The most successful commercial structures are ones that align both the manufacturers’ and channel partners’ strategic objectives by incentivizing both sides to help achieve clearly defined goals, regardless of size. Restructuring to a more performance-based system for determining pricing and discounts/trade for retail partners will ultimately help manufacturers uncover margin leakages and drive better efficiencies on their customer investment.
In addition to increasing discipline around pricing and discounting, manufacturers should ensure systems and processes are in place to help monitor and adapt based on changing market environments.
It has historically been challenging for manufacturers to renegotiate established terms and pricing with retailers and this might be a unique point in time to ride the wave, given the external push factors.
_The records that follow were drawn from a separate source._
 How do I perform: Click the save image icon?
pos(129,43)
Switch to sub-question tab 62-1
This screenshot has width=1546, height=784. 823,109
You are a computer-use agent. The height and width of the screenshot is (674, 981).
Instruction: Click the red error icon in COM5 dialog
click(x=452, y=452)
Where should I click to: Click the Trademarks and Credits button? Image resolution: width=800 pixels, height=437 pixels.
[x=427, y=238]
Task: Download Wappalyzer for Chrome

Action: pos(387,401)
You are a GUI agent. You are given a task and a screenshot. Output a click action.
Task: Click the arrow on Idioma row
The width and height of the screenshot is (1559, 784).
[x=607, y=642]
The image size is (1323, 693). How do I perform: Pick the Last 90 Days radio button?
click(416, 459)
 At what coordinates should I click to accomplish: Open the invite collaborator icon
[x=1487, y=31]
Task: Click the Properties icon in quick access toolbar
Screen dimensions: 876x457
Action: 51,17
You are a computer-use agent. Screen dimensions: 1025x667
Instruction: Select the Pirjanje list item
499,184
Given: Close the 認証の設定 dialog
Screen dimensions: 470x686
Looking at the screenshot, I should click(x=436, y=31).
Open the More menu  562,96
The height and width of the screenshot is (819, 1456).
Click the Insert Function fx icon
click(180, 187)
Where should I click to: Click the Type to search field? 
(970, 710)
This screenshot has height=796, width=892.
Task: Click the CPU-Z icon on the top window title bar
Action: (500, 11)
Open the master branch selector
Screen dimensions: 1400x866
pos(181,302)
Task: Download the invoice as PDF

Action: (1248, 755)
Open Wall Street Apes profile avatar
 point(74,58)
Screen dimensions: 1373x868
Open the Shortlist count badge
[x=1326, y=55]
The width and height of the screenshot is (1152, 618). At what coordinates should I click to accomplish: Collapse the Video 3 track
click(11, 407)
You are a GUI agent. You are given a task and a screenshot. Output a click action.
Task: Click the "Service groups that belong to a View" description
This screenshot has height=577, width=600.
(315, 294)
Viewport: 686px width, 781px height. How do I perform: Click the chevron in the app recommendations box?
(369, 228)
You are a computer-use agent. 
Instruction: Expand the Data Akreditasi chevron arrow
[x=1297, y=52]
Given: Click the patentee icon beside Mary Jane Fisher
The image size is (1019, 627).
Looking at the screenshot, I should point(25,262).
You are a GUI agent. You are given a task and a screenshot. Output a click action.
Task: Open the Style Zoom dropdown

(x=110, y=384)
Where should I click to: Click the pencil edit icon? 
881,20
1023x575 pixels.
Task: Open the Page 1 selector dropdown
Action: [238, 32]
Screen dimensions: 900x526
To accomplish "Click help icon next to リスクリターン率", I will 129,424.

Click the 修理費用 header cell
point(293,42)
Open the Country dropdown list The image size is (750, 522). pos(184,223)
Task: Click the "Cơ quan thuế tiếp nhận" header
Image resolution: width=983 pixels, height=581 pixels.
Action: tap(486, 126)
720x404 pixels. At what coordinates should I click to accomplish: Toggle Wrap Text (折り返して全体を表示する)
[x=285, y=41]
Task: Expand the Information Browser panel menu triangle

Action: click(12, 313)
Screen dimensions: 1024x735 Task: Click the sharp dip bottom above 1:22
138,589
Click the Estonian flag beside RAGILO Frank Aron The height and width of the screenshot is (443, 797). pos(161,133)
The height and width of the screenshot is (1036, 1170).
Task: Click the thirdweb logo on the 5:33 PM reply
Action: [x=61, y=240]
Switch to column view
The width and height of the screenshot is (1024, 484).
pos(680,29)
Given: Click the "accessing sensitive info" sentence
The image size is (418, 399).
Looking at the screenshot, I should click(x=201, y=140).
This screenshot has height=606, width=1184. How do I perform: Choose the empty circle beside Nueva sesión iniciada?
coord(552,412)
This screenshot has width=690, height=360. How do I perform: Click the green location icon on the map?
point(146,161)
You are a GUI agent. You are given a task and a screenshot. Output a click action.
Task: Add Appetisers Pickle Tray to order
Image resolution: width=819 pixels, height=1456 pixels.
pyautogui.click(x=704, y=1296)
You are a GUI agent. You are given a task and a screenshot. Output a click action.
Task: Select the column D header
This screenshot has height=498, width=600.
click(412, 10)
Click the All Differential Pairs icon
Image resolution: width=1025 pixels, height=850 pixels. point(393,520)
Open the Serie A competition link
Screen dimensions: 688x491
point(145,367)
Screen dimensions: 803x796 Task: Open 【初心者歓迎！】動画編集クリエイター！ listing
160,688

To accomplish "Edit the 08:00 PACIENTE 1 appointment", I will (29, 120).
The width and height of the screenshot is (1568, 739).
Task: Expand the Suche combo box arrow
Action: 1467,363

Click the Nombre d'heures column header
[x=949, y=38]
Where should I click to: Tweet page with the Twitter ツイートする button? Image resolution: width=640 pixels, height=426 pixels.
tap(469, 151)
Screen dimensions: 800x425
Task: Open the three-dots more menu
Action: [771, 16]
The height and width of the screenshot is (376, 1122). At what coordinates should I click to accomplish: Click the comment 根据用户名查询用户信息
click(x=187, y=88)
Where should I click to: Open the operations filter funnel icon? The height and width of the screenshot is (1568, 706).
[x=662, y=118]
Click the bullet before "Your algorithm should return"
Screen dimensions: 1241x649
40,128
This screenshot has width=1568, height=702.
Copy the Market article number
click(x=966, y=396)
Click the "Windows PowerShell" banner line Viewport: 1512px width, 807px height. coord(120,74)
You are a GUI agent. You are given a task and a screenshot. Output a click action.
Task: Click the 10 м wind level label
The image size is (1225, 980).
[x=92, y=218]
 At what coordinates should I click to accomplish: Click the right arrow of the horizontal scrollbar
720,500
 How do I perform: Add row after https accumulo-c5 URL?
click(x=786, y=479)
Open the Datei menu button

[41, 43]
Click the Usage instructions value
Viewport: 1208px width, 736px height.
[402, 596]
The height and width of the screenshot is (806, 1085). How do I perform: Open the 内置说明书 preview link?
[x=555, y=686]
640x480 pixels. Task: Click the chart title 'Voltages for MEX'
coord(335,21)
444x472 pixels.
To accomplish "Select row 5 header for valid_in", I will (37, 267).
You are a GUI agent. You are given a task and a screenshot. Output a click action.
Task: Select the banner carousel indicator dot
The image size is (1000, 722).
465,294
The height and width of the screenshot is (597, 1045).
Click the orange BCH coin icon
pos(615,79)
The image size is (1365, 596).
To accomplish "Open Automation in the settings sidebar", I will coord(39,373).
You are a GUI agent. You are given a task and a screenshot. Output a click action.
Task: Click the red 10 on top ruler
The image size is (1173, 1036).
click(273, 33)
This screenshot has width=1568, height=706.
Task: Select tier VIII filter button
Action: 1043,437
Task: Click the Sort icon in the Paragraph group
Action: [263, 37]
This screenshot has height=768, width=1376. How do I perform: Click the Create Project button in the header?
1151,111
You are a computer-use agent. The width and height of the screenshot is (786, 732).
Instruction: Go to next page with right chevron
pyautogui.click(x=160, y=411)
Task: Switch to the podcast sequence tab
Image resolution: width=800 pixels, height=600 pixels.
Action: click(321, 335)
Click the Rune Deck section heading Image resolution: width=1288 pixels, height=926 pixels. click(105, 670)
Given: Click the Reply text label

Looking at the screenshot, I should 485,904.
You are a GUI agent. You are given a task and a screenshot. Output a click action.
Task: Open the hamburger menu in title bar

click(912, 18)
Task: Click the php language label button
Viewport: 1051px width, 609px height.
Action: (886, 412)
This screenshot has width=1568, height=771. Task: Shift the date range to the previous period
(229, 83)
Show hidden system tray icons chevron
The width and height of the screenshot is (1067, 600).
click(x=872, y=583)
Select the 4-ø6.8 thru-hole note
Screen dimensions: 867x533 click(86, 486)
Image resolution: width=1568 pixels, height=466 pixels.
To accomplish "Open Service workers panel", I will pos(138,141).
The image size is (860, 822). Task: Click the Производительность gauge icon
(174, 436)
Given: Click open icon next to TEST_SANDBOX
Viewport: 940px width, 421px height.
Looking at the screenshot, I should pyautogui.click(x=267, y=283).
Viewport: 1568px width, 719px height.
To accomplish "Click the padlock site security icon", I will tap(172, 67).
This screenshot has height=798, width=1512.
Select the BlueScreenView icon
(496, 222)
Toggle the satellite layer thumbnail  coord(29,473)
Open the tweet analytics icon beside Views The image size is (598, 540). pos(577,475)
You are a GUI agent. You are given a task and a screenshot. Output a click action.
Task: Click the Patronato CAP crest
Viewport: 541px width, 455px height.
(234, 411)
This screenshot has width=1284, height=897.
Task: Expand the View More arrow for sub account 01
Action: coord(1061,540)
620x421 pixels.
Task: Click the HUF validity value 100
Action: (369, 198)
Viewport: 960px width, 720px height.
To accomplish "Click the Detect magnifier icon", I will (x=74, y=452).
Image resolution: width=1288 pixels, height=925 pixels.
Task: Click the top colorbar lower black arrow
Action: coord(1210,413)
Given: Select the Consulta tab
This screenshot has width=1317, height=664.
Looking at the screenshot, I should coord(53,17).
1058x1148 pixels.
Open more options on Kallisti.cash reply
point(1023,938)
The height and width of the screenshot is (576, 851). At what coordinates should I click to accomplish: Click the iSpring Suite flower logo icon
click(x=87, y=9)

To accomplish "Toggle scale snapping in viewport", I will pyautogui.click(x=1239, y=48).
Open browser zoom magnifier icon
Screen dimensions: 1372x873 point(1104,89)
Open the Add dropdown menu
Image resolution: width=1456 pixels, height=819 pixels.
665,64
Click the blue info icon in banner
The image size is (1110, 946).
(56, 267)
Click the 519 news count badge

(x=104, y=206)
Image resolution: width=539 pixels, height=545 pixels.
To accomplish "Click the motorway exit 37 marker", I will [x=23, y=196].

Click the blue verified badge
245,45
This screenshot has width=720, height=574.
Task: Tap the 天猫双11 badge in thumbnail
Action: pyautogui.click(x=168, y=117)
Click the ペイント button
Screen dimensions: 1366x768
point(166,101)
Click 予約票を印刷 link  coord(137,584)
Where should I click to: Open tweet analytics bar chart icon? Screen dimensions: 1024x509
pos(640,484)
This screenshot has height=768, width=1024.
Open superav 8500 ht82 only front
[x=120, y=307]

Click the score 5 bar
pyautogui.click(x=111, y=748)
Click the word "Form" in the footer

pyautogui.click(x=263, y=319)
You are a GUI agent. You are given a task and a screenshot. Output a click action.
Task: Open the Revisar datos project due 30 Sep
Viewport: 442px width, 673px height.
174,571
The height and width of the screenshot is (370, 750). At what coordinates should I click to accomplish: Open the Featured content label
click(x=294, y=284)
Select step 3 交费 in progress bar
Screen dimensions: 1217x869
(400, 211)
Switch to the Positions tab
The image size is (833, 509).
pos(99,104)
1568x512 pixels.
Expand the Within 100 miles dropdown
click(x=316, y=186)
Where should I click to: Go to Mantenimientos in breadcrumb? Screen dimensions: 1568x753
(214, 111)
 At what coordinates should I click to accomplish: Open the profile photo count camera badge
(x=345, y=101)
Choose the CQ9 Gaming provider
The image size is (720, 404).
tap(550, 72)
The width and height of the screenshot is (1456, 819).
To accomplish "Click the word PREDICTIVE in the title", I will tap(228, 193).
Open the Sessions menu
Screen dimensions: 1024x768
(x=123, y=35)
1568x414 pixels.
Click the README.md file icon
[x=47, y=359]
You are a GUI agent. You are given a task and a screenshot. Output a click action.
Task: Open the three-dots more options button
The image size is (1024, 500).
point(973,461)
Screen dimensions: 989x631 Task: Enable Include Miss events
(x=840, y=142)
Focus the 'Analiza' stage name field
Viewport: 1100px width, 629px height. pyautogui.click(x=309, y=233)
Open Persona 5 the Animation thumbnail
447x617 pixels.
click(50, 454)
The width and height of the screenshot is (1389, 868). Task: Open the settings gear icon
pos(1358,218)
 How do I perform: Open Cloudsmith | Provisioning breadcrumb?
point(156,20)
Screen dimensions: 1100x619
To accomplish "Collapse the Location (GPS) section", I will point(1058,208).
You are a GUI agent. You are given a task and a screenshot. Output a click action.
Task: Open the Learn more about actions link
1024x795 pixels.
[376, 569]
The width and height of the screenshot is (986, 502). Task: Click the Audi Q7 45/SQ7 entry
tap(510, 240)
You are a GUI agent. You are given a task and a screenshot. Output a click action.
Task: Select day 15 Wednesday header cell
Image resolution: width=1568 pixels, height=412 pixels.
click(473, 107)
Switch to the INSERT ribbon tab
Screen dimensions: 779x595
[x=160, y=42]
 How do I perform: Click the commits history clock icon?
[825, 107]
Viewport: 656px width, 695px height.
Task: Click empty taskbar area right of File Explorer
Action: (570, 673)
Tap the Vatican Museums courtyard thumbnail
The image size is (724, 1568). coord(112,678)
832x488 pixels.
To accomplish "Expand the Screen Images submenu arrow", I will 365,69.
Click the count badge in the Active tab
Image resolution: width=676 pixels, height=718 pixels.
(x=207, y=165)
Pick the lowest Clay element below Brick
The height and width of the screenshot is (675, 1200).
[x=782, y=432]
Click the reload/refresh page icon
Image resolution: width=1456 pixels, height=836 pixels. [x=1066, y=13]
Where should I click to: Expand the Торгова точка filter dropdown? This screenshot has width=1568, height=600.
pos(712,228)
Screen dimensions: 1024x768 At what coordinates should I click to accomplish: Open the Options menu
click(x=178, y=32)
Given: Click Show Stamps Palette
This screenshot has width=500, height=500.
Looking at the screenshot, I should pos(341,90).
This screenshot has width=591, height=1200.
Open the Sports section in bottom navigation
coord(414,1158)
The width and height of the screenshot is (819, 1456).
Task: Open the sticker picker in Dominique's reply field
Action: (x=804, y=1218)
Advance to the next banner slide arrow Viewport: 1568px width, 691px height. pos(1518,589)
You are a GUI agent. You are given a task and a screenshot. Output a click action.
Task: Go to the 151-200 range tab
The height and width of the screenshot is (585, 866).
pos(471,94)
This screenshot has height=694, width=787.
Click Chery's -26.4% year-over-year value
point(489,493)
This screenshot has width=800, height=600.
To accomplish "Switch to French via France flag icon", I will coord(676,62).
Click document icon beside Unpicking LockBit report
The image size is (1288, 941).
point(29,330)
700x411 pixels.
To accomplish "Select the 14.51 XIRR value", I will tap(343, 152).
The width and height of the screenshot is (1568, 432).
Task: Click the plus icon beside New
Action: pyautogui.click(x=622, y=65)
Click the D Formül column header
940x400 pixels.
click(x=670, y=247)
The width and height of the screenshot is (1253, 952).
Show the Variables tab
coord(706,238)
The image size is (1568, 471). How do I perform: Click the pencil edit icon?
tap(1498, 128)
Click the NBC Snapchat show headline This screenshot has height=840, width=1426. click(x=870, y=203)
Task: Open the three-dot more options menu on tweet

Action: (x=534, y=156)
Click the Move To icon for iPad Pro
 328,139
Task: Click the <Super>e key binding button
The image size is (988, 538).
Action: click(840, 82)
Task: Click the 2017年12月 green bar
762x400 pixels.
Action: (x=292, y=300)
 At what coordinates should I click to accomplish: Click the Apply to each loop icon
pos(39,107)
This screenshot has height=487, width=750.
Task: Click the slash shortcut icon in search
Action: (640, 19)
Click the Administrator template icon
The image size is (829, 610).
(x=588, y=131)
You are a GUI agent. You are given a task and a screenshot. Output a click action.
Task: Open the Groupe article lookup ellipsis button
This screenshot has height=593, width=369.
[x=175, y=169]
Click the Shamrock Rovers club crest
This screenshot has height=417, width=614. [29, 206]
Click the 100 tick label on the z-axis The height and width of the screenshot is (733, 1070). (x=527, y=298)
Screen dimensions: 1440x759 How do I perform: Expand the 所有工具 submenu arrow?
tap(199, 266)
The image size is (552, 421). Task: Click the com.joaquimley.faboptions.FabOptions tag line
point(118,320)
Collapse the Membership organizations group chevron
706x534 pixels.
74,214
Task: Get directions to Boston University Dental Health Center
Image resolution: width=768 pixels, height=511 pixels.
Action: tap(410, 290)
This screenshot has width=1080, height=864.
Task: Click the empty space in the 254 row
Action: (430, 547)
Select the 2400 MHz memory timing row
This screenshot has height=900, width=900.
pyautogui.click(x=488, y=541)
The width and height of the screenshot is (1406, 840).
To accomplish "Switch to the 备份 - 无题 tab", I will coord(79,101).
Three next steps for manufacturers
Executive leaders should consider kickstarting the process of assessing and refining or resetting their existing list price and trade terms architectures. This will both protect the business against legal challenges and risks, as well as ensure commercial structures are strategically designed to align with broader go-to-market strategies.
- Assess and manage your risk. Create transparency where there is none, review your current terms and conditions and discount structures, and look for opportunities to improve.
- Have a clear view of your business priorities: Assess your overarching goals and how they should be reflected in your customer strategy.
- Develop a holistic pricing structure: Engage cross-functionally with key stakeholders, including marketing, sales, finance, and legal.
Bringing a strategic lens and increased rigor to pricing management will not only help manufacturers navigate this increased scrutiny, but also minimize profit leakage. Though the RPA may be shaking up the CPG industry, this is an opportunity for manufacturers to develop pricing and trade terms strategies that enable growth while being equitable and lawful.